What the task asks
The whole listing needs to be returned exactly as it appears.

Study material
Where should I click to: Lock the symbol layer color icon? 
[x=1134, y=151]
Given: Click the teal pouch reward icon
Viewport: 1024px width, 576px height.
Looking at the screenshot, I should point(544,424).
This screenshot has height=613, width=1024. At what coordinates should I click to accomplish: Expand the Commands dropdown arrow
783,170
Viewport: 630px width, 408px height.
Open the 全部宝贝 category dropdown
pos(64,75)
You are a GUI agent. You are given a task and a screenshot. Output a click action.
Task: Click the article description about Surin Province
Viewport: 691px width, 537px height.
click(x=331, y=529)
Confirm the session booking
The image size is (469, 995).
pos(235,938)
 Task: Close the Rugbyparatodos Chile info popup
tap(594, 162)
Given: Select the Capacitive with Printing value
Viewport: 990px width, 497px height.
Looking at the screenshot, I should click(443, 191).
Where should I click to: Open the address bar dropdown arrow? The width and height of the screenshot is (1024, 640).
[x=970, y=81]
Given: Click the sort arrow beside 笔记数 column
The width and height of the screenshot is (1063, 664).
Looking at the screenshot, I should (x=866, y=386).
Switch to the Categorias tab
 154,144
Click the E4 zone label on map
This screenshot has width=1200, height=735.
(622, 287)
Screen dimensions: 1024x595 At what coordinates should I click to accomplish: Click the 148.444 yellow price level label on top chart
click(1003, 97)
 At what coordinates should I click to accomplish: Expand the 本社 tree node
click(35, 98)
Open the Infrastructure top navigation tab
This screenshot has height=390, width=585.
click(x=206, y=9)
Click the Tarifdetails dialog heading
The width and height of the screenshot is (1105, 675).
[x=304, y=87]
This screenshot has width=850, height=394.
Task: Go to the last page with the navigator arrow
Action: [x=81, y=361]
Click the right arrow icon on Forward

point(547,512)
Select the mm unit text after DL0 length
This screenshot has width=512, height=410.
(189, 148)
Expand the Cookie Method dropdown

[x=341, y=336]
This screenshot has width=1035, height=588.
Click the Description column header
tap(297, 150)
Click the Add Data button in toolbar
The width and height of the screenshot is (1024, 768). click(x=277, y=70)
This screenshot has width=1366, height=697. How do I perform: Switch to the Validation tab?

Answer space
Where should I click to: Lock the symbol layer color icon? 
[x=1134, y=151]
Given: Click the teal pouch reward icon
Viewport: 1024px width, 576px height.
Looking at the screenshot, I should point(544,424).
This screenshot has height=613, width=1024. At what coordinates should I click to accomplish: Expand the Commands dropdown arrow
783,170
Viewport: 630px width, 408px height.
Open the 全部宝贝 category dropdown
pos(64,75)
You are a GUI agent. You are given a task and a screenshot. Output a click action.
Task: Click the article description about Surin Province
Viewport: 691px width, 537px height.
click(x=331, y=529)
Confirm the session booking
The image size is (469, 995).
pos(235,938)
 Task: Close the Rugbyparatodos Chile info popup
tap(594, 162)
Given: Select the Capacitive with Printing value
Viewport: 990px width, 497px height.
Looking at the screenshot, I should click(443, 191).
Where should I click to: Open the address bar dropdown arrow? The width and height of the screenshot is (1024, 640).
[x=970, y=81]
Given: Click the sort arrow beside 笔记数 column
The width and height of the screenshot is (1063, 664).
Looking at the screenshot, I should (x=866, y=386).
Switch to the Categorias tab
 154,144
Click the E4 zone label on map
This screenshot has width=1200, height=735.
(622, 287)
Screen dimensions: 1024x595 At what coordinates should I click to accomplish: Click the 148.444 yellow price level label on top chart
click(1003, 97)
 At what coordinates should I click to accomplish: Expand the 本社 tree node
click(35, 98)
Open the Infrastructure top navigation tab
This screenshot has height=390, width=585.
click(x=206, y=9)
Click the Tarifdetails dialog heading
The width and height of the screenshot is (1105, 675).
[x=304, y=87]
This screenshot has width=850, height=394.
Task: Go to the last page with the navigator arrow
Action: [x=81, y=361]
Click the right arrow icon on Forward

point(547,512)
Select the mm unit text after DL0 length
This screenshot has width=512, height=410.
(189, 148)
Expand the Cookie Method dropdown

[x=341, y=336]
This screenshot has width=1035, height=588.
Click the Description column header
tap(297, 150)
Click the Add Data button in toolbar
The width and height of the screenshot is (1024, 768). click(x=277, y=70)
This screenshot has width=1366, height=697. How do I perform: Switch to the Validation tab?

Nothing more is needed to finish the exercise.